# Given passage:
# An investigation of Glycine max oleosins, a Glycine max vacuole protein, and the Manduca sexta apolipophorin-III as primary emulsifiers

#### Abstract

Emulsification of oils by protein is of particular interest due to the finding that specific proteins naturally function as colloid stabilizers. The research presented focuses on the surface and interfacial properties of protein isolated and recombinantly synthesized from Glycine max, (soybean) and the Manduca sexta (tobacco hornworm), respectively. Plant proteins include a class of proteins termed oleosins and a 34kD-vacuole soy protein, both of which associate with micellar particles (oil bodies) that store and transport fats within the plant. The Manduca sexta Apolipophorin III is also of interest because of its natural association with lipophorins, or emulsion droplets, (analogous to oil bodies) within insect hemolymph. The results show that the plant and insect proteins are responsive to pH and concentration. Surface properties evaluated include equilibrium surface and interfacial tensions, dynamic surface tensions, surface hydrophobicities, and emulsion stabilities. The maximum tetradecane emulsified at short stability times was determined utilizing experimental design to assess the relative importance of the independent variables (pH and protein concentration). The highest tetradecane amounts were emulsified for both insect and plant protein and lower amounts are emulsified by the commercially used $\beta$-casein. Interfacial tensions and surface hydrophobicities agreed with emulsification data, and this may serve as predictive experiments for emulsification ability. To address the interaction of Manduca sexta Apolipophorin-III with hydrophobic substances, a mutant containing a cysteine residue in the place of a former leucine residue (at a reported docking site) was evaluated. Comparisons were made between the wild type protein, the cysteine mutant, and a resulting dimer in terms of equilibrium interfacial tensions, dynamic surface tensions. The results showed that the wild type and mutant monomer possess similar interfacial properties, whereas the mutant dimer is slightly less interfacially active. This suggested that the proposed site of binding contributed only partially to hydrophobic binding. Experimental results indicate that the proposed site is involved, but in conjunction with other non-specific hydrophobic interactions (or another site-specific anchoring region of the molecule) to interactions at hydrophobic interfaces.

Records from a data source
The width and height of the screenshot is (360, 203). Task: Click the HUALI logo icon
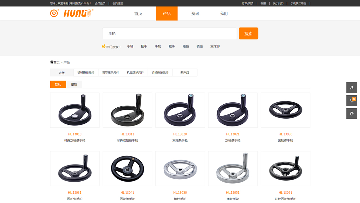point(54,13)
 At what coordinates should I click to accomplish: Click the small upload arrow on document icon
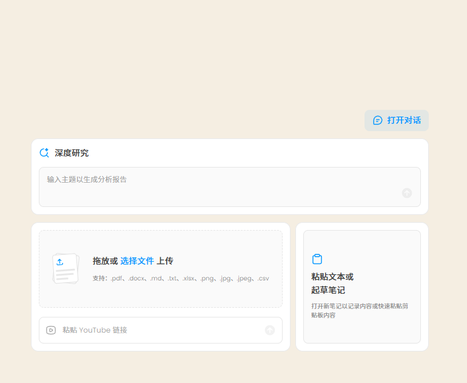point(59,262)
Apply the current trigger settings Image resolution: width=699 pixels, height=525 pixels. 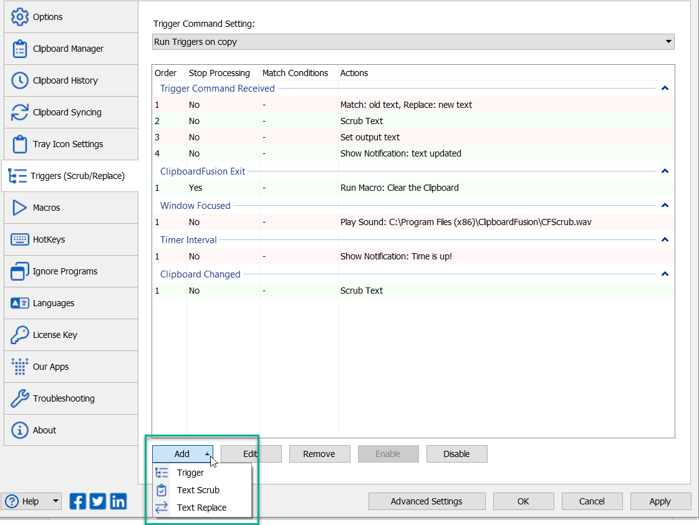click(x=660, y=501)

# Exercise:
List every surface property that the abstract on soybean and tobacco hornworm proteins says was evaluated.

# Result below:
- Equilibrium surface and interfacial tensions
- Dynamic surface tensions
- Surface hydrophobicities
- Emulsion stabilities